Words by Hope Schreiber.

Supreme Court nominee Judge Brett Kavanaugh has been accused of sexual assault by three women.

Standing alongside members of the public, and Senators Elizabeth Warren, D-Mass., and Kirsten Gillibrand, D-N.Y., for Thursday’s Cancel Kavanaugh protest outside the E. Barrett Prettyman Federal Courthouse in Washington, D.C., were a number of stars, including Amy Schumer and Emily Ratajkowski.

Schumer and Ratajkowski were arrested.

The latter, a model and actress, tweeted about her arrest and included a photo of herself at the protest holding a sign that read, “Respect female existence or expect our resistance.”

Similar to how Alyssa Milano was shamed for her outfit at the Senate Judiciary Committee hearing last week, Ratajkowski’s clothing, instead of her message, garnered the most attention by Kavanaugh supporters.

From comments like “put on a bra,” surprisingly coming from a woman, and “Sorry I was focused on something else, can you say that again?” it is clear that these vocal supporters not only disrespect female existence but also believe that a woman is something to be objectified and ogled, and cannot be respected if she does not “dress appropriately.”

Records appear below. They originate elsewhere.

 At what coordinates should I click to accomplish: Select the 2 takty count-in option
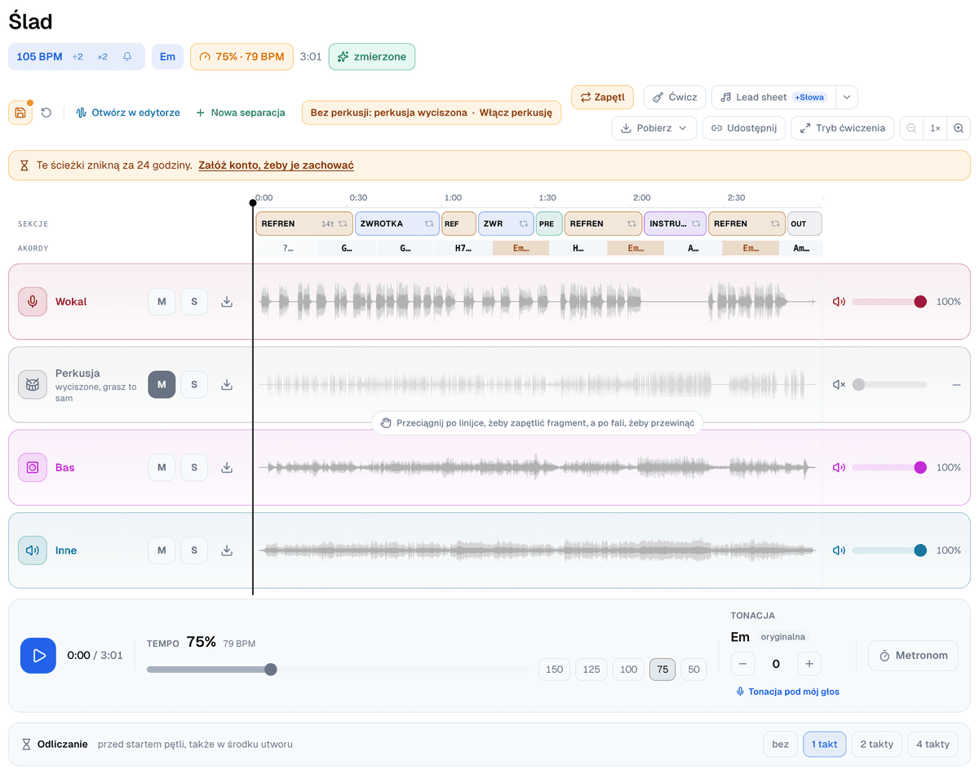[875, 744]
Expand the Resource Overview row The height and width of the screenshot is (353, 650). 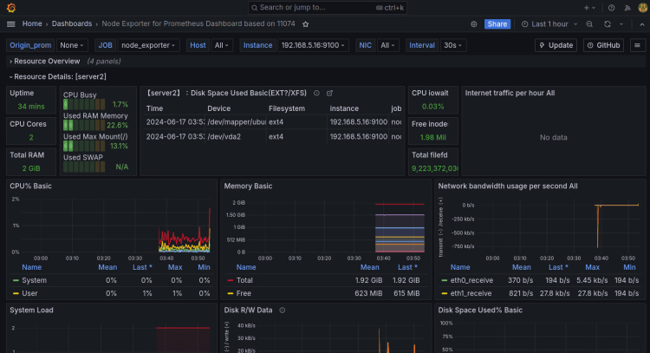pyautogui.click(x=48, y=62)
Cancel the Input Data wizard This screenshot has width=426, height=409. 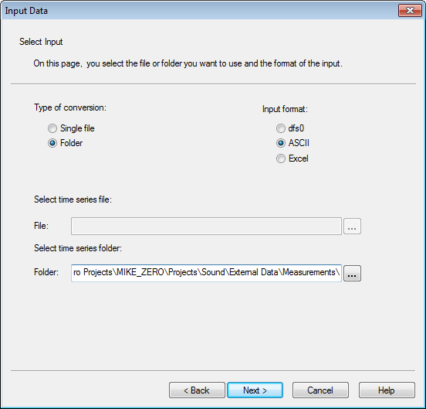(x=320, y=390)
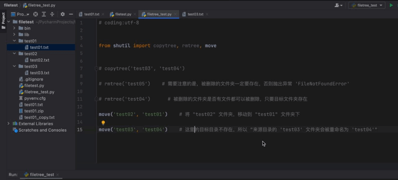
Task: Click the Select Opened File target icon
Action: pos(35,14)
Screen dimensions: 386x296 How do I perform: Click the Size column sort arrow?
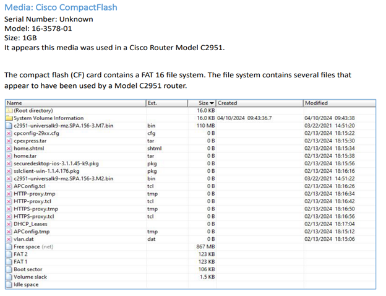[213, 103]
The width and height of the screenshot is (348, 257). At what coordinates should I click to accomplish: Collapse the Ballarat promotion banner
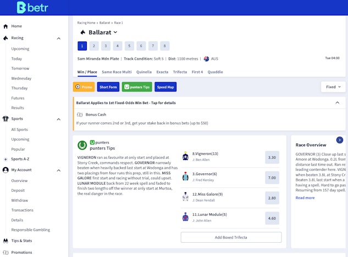tap(337, 102)
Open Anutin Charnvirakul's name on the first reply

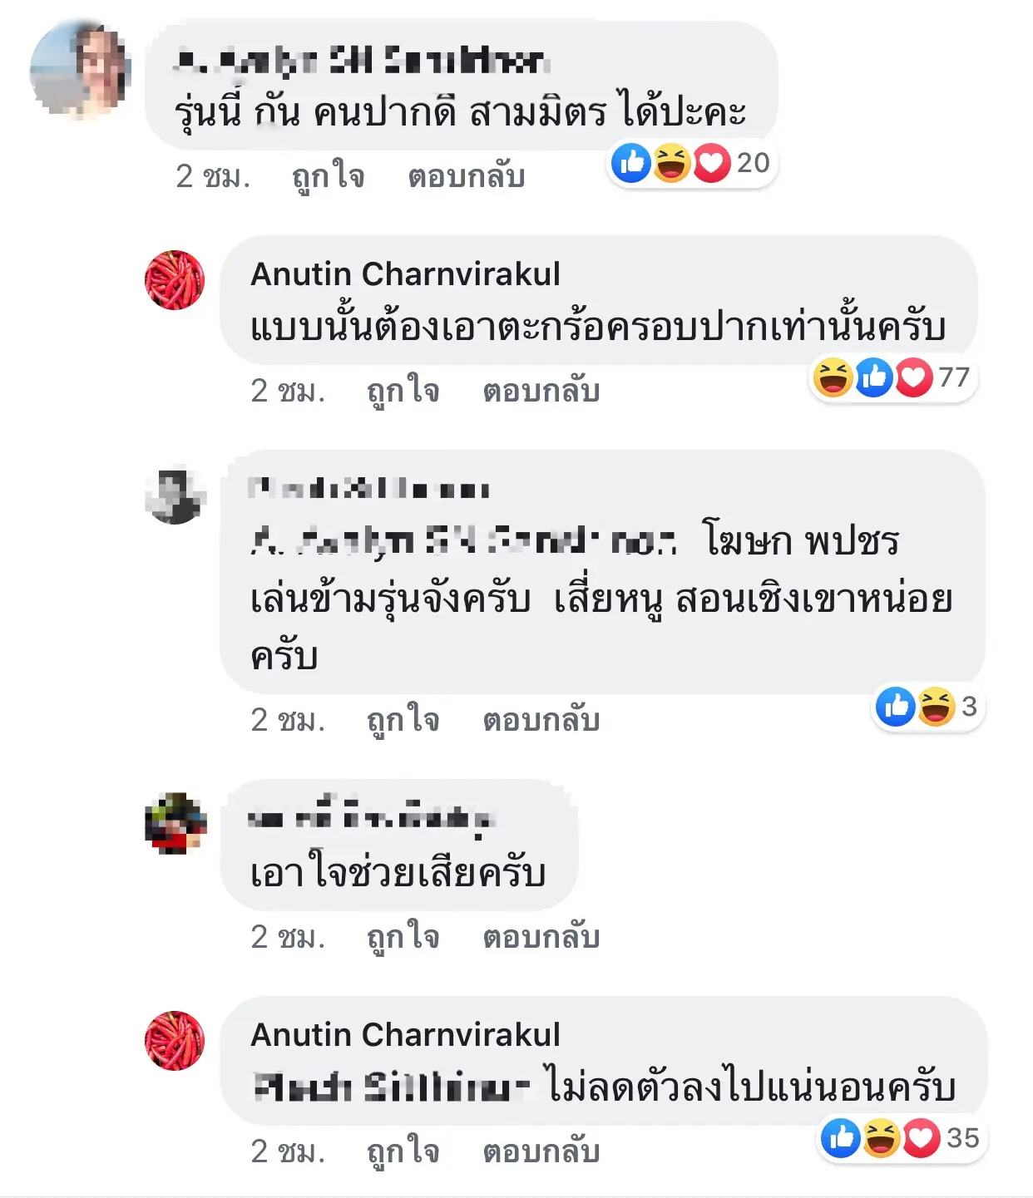(x=405, y=274)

This is not an argument over whether or not Kavanaugh is guilty of sexual assault; this is an argument that men are still controlling women’s bodies.

From sexist dress codes that mainly target female students, requiring them to dress in a way that won’t distract male students — which may cause female students to miss valuable lessons in the classroom — to denial of abortions and birth control, these are instances of men trying to tell women how they should look and act.

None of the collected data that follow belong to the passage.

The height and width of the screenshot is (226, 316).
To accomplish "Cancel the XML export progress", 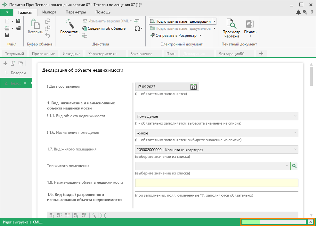I will point(310,222).
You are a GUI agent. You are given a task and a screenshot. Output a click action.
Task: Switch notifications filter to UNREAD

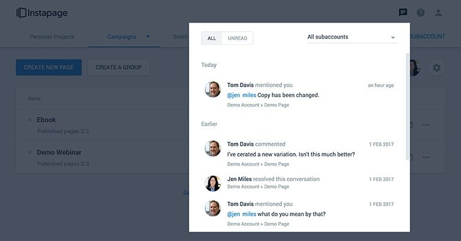[237, 38]
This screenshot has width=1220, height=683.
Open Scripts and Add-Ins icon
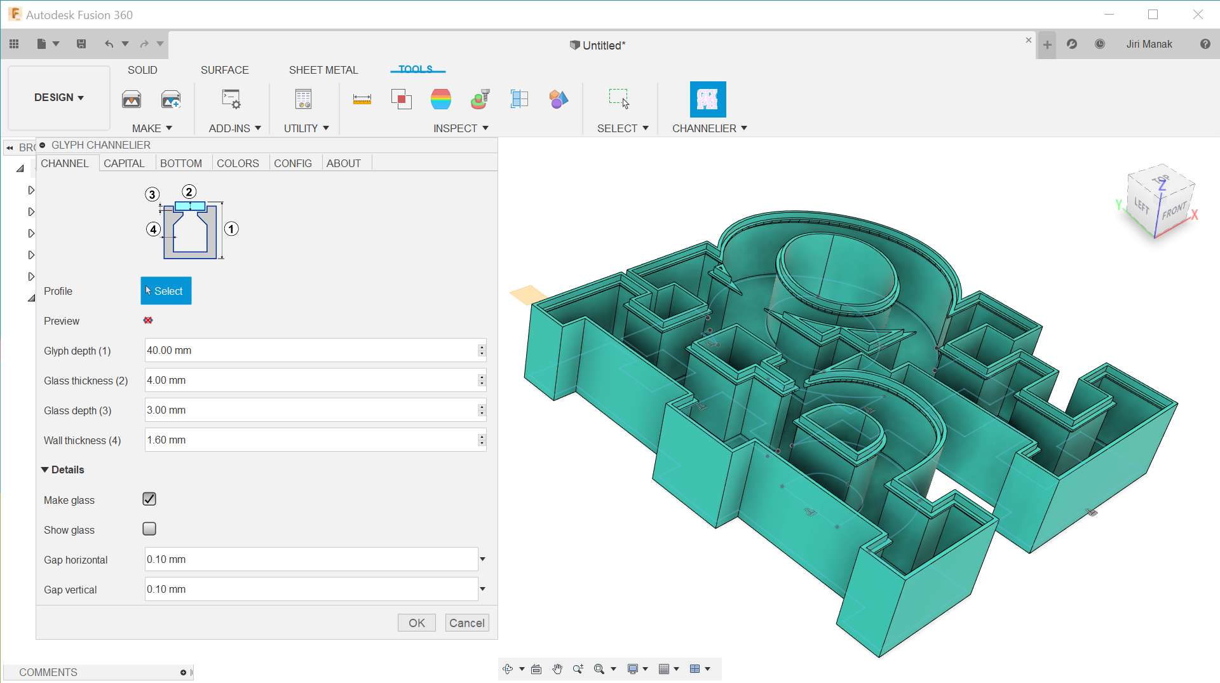(x=231, y=99)
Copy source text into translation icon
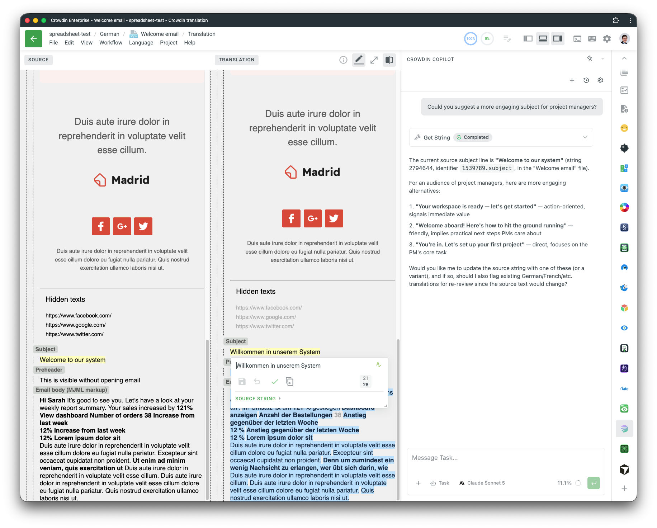Screen dimensions: 657x528 pos(289,381)

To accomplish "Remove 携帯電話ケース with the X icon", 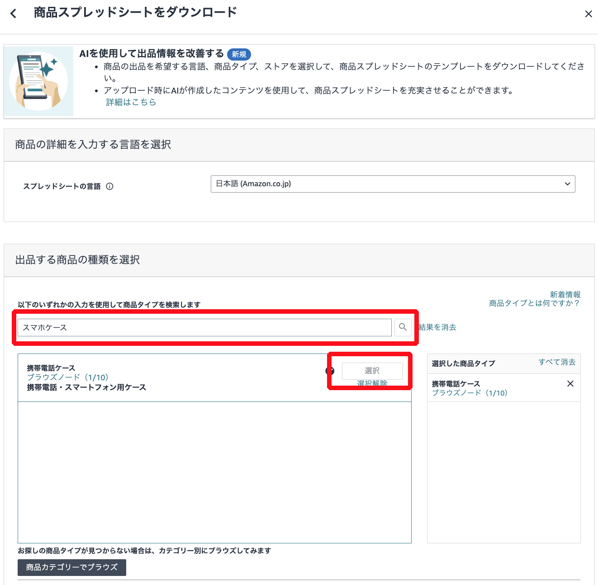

The reference to Ratajkowski’s early work in the misogynistic music video for Robin Thicke’s “Blurred Lines” suggests that perhaps the commenter does not understand the idea of consent.

Ratajkowski agreed to be in the music video; victims of sexual assault did not agree to be sexually assaulted — no matter what they were wearing or how many alcoholic beverages they may have had.

Also, it was 88 degrees on Thursday in Washington, D.C., with 75 percent humidity. Maybe the woman was just hot.